Este é um artigo ou crônica pessoal de Farley Rocha.
Não se trata de uma reportagem ou opinião do Portal Espera Feliz.
Sábado, 9h da noite. Capricornianos celebram aniversários num prédio da Área de Lazer, famílias assistem novelas no Bairro João do Roque, jovens bebem cerveja nos bares do centro e pedestres transitam sob marquises da José Grillo. Seriam cenas triviais não fosse o fato de que todos, neste momento, se mantêm alerta numa vigília que atravessará a madrugada.
É que nas últimas vinte e quatro horas chove pesado na região e, com o trauma de duas grandes enchentes em menos de dois anos, a preocupação tornou-se uma companhia indesejada que se faz presente quando chega janeiro.
Por isso, entre uma música e outra dos que comemoram no apartamento, entre um gole e outro dos que bebem nos bares, entre um intervalo e outro dos que assistem TV e entre um passo e outro dos que caminham na rua, todos checam suas redes sociais para acompanhar de longe o nível do São João.
De hora em hora a Defesa Civil emite boletins oficiais, o Portal Espera Feliz publica imagens em tempo real da cheia, e aplicativos de mensagem superlotam smartphones com notícias de parentes e amigos que residem nas áreas de risco.
Mesmo com a situação sob controle, com autoridades monitorando o rio e as previsões meteorológicas, paira no ar um clima de apreensão como se as nuvens sobre a cidade fossem presságios de mau agouro. E é com razão: há dois verões que parte da zona urbana se submerge em lama e destruição, instalando o caos até aonde a violência das águas alcança.
Apesar das recentes obras da prefeitura para conter a inundação, uma espécie de sinal vermelho coletivo perturba o sono de Espera Feliz – nesta noite, os que conseguirão dormir terão sonhos vertiginosos com dilúvio e ruínas.

▶ _Registros_

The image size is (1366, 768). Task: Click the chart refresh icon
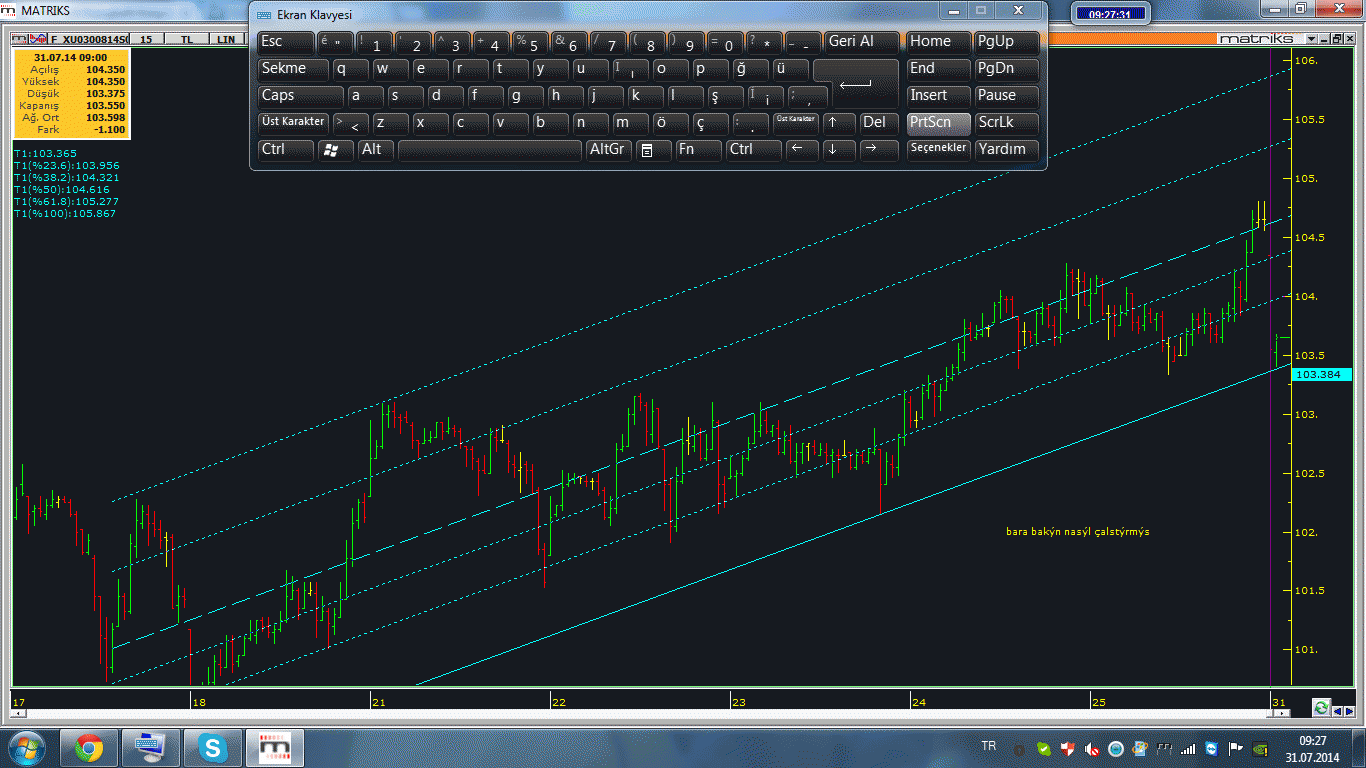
==
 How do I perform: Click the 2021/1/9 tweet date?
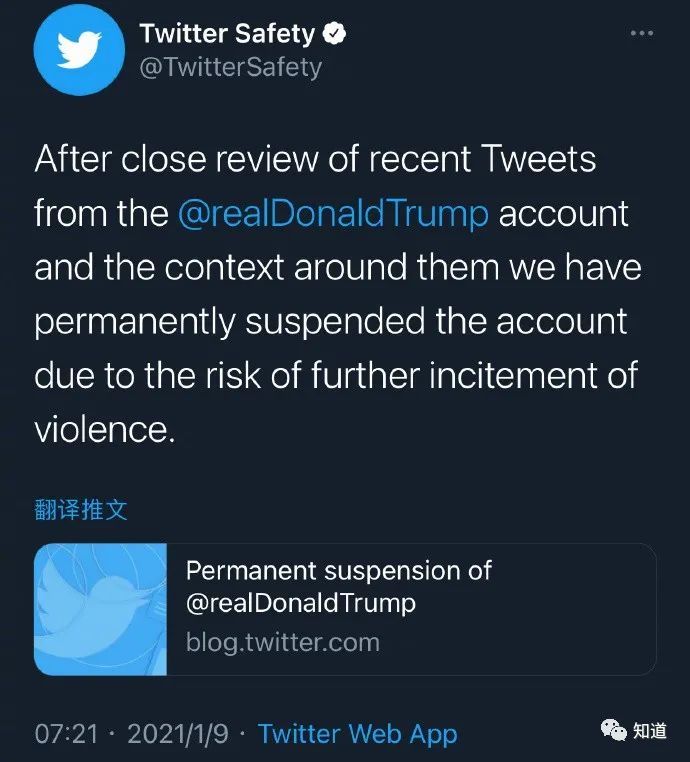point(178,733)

▶ _O que fazer_
Extraia na íntegra a crônica sobre a noite de chuva em Espera Feliz, sem mudar uma única palavra. Os itens não têm relação com a crônica.

▶ _Resolução_
Este é um artigo ou crônica pessoal de Farley Rocha.
Não se trata de uma reportagem ou opinião do Portal Espera Feliz.
Sábado, 9h da noite. Capricornianos celebram aniversários num prédio da Área de Lazer, famílias assistem novelas no Bairro João do Roque, jovens bebem cerveja nos bares do centro e pedestres transitam sob marquises da José Grillo. Seriam cenas triviais não fosse o fato de que todos, neste momento, se mantêm alerta numa vigília que atravessará a madrugada.
É que nas últimas vinte e quatro horas chove pesado na região e, com o trauma de duas grandes enchentes em menos de dois anos, a preocupação tornou-se uma companhia indesejada que se faz presente quando chega janeiro.
Por isso, entre uma música e outra dos que comemoram no apartamento, entre um gole e outro dos que bebem nos bares, entre um intervalo e outro dos que assistem TV e entre um passo e outro dos que caminham na rua, todos checam suas redes sociais para acompanhar de longe o nível do São João.
De hora em hora a Defesa Civil emite boletins oficiais, o Portal Espera Feliz publica imagens em tempo real da cheia, e aplicativos de mensagem superlotam smartphones com notícias de parentes e amigos que residem nas áreas de risco.
Mesmo com a situação sob controle, com autoridades monitorando o rio e as previsões meteorológicas, paira no ar um clima de apreensão como se as nuvens sobre a cidade fossem presságios de mau agouro. E é com razão: há dois verões que parte da zona urbana se submerge em lama e destruição, instalando o caos até aonde a violência das águas alcança.
Apesar das recentes obras da prefeitura para conter a inundação, uma espécie de sinal vermelho coletivo perturba o sono de Espera Feliz – nesta noite, os que conseguirão dormir terão sonhos vertiginosos com dilúvio e ruínas.